China’s Ministry of State Security (MSS) has warned that online historical content and popularised explainers on social media platforms are increasingly being used to shape public opinion, stir social conflict, and challenge China’s official historical narrative, placing such material within the country’s national security framework.
In a statement published on January 26, 2026 on its official WeChat account, the MSS said short videos, explainers, and lifestyle-style content on platforms such as Weibo, WeChat, and Bilibili are no longer merely entertainment formats, but tools that can be exploited to influence perceptions and weaken trust in public institutions.

The ministry said some online accounts deliberately play on social fault lines involving region, gender, profession, ethnicity, or class, using selectively edited material or unverified cases to suggest broader systemic problems.
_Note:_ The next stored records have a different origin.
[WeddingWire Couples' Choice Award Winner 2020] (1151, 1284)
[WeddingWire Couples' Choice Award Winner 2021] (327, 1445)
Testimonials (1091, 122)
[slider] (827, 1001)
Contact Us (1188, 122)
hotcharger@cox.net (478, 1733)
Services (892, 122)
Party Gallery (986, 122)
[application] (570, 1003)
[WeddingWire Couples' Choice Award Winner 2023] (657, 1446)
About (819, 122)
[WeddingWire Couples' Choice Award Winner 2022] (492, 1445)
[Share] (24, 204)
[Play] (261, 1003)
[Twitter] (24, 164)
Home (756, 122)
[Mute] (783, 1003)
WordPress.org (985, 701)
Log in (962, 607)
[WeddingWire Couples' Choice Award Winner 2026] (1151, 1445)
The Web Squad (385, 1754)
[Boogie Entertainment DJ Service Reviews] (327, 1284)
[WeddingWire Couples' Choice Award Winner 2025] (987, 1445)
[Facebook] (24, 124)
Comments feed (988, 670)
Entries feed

Such content, the MSS said, is designed to provoke anger and spreads rapidly through algorithm-driven recommendation systems.
Creating Conflict for Attention
The warning comes amid renewed scrutiny of historical material online. Last month, nostalgia-related content about the Cultural Revolution briefly circulated on Chinese social media before disappearing. A review video of the 2017 film Youth (Fanghua), set during the later years of the 1966–76 period, drew more than 35 million views on Bilibili, largely from younger users, before being taken down without explanation.
(StratNewsGlobal also reported on the brief surge and rapid removal of such content.) https://stratnewsglobal.com/world-news/cultural-revolution-nostalgia-surges-vanishes-fast/
The MSS said particular concern surrounds accounts that present themselves as “history explainers” while publishing unverified claims, conspiracy theories, or distorted interpretations of past events. According to the ministry, some such content attempts to rehabilitate controversial historical figures, downplay acts of aggression, or turn national suffering into entertainment.
Using History to Push Narratives
The statement also criticised the practice of drawing forced comparisons between historical events and present-day China to suggest inevitable decline or crisis, describing this as promoting “historical nihilism,” a term the MSS uses for narratives that deny the value or legitimacy of a country’s past.
The ministry further accused some creators of portraying life abroad as uniformly superior while presenting China in an excessively negative light, using carefully selected images and comparisons that highlight Western societies’ strengths while ignoring China’s development.
The MSS called on social media platforms to strengthen content review, improve monitoring, and adjust recommendation systems to limit the spread of misleading or harmful material. It also urged users to verify sources, rely on authoritative information channels, and report content that incites hostility, insults historical figures, or promotes division.
The statement said national security agencies will continue to treat ideological issues as a core security concern, confirming that online narratives, including the discussion of history, fall within China’s security agenda.